Cheney’s own chief of staff and national security adviser, I Lewis “Scooter” Libby, a Washington lawyer and Wolfowitz prot?g?, is considered a far more skilled and experienced bureaucratic and political operator than Rice. Moreover, his own national-security staff, the largest ever employed by a vice president, has largely been chosen for both their ideological affinity with their boss and proven Washington experience. “They play to win,” said one State Department official.

With several of his political allies, including deputy national security adviser Stephen Hadley and Middle East director Elliott Abrams, on Rice’s larger but more diverse staff, Libby “is able to run circles around Condi,” a former NSC official told IPS earlier this year.
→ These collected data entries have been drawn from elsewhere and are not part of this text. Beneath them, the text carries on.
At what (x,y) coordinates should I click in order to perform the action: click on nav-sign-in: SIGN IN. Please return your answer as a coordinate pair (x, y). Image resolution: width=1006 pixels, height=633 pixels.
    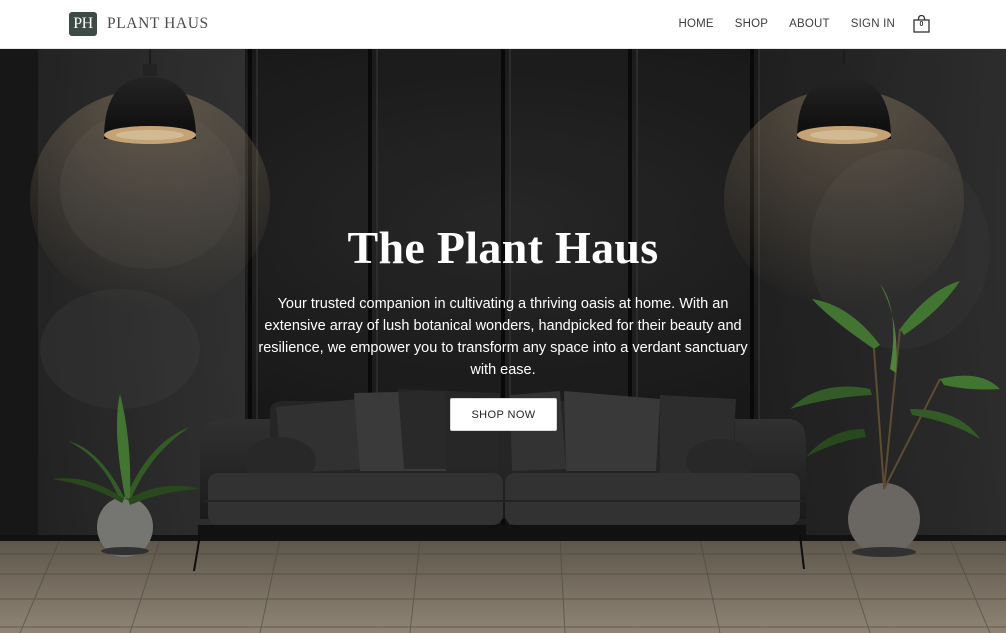
    Looking at the image, I should click on (873, 24).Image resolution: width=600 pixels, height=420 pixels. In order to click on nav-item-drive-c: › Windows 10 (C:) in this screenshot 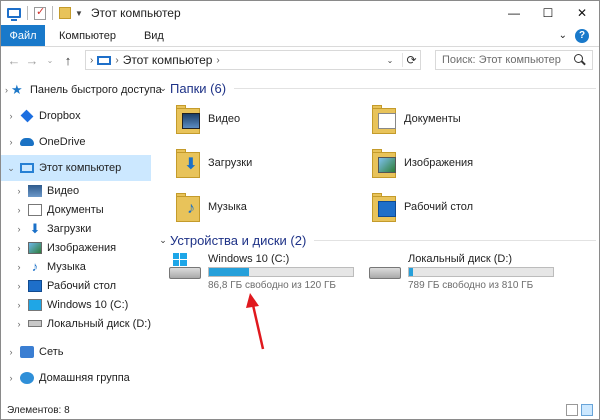, I will do `click(76, 304)`.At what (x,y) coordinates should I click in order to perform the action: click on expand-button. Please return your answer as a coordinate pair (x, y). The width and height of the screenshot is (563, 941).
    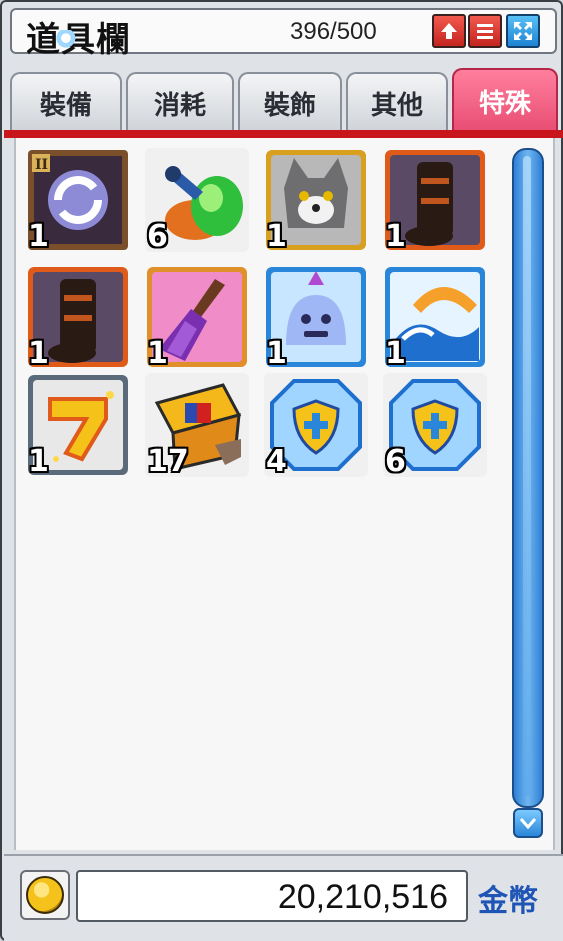
    Looking at the image, I should click on (523, 31).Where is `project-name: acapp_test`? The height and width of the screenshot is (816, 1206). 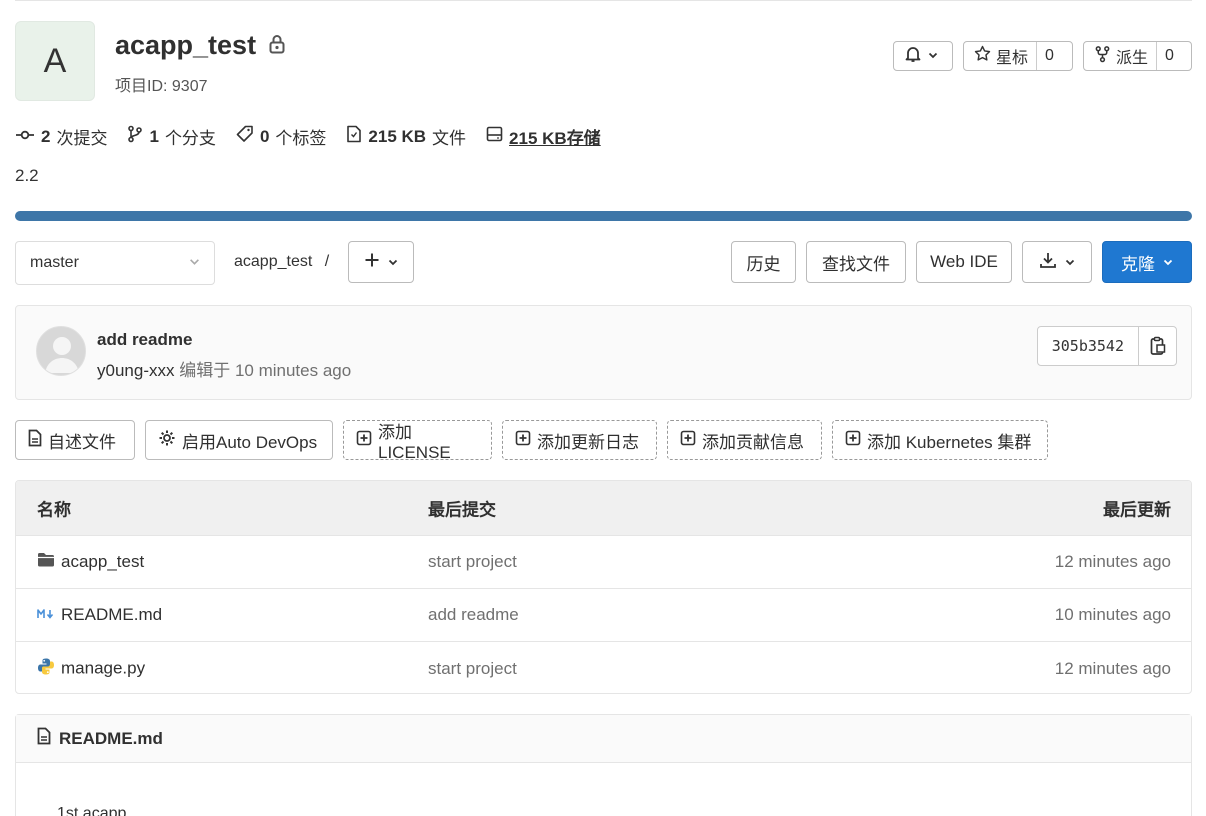
project-name: acapp_test is located at coordinates (186, 45).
Thus, Cheney played a key role in assigning responsibility for post-war reconstruction to the Pentagon, a major departure from past experience when the State Department was given the lead.

Similarly, Cheney backed the Pentagon’s exclusion of State Department officials, including Tom Warrick, a highly regarded Iraq specialist who oversaw the mammoth ‘Future of Iraq Project’ that involved hundreds of Iraqi expatriates and other experts, in the post-war administration.

It was also Cheney and Libby whose frequent trips to the Central Intelligence Agency (CIA) in the run-up to the Iraq war played the decisive role in distorting the intelligence process, in part by pressing on CIA analysts questionable evidence supplied by the INC and Pentagon hawks under Rumsfeld, according to retired intelligence officers.

Too misanthropic for the public eye, Cheney prefers to influence affairs to his advantage from the back office.
More recently, it was Cheney who led the effort to deny Powell the authority to negotiate a new U.N. Security Council resolution that could have reduced the Pentagon’s control over the political transition in Iraq, even after the president had initially approved such a deal.

Even now, according to some sources, Cheney is actively trying to blunt Congressional pressure to reduce the Pentagon’s control over Iraq policy and fire several senior Pentagon hawks, beginning with Undersecretary of Defence for Policy Douglas Feith, who are believed to have misled Congress about both the evidence used to justify the war and the post-war situation.

Senate Foreign Relations Committee chairman Richard Lugar and Biden, the committee’s ranking Democrat, explicitly mentioned Cheney in what amounted to a bipartisan appeal on NBC’s ‘Meet the Press’ television programme Oct. 12 for Bush to assert his control over foreign policy.

“I would say,” Biden said, “Mr. President, take charge. Take charge. Let your secretary of defence, state, and your vice president know this is my policy, any one of you that divert from the policy is off the team.” Richard Lugar, a staunch, albeit moderate Republican, said he agreed with Biden, adding, “The president has to be president. That means the president over the vice president and over these secretaries.”

The past month’s announcements that Rice had hired Robert Blackwill, Bush’s former ambassador to India and reputedly a skilled bureaucratic and Republican infighter himself, as a top deputy and that she is heading up a new, inter-agency Iraq Stabilisation Group appeared designed to create the appearance that she was at last taking the reins.

So far, however, there is little evidence that Cheney is prepared to dismount.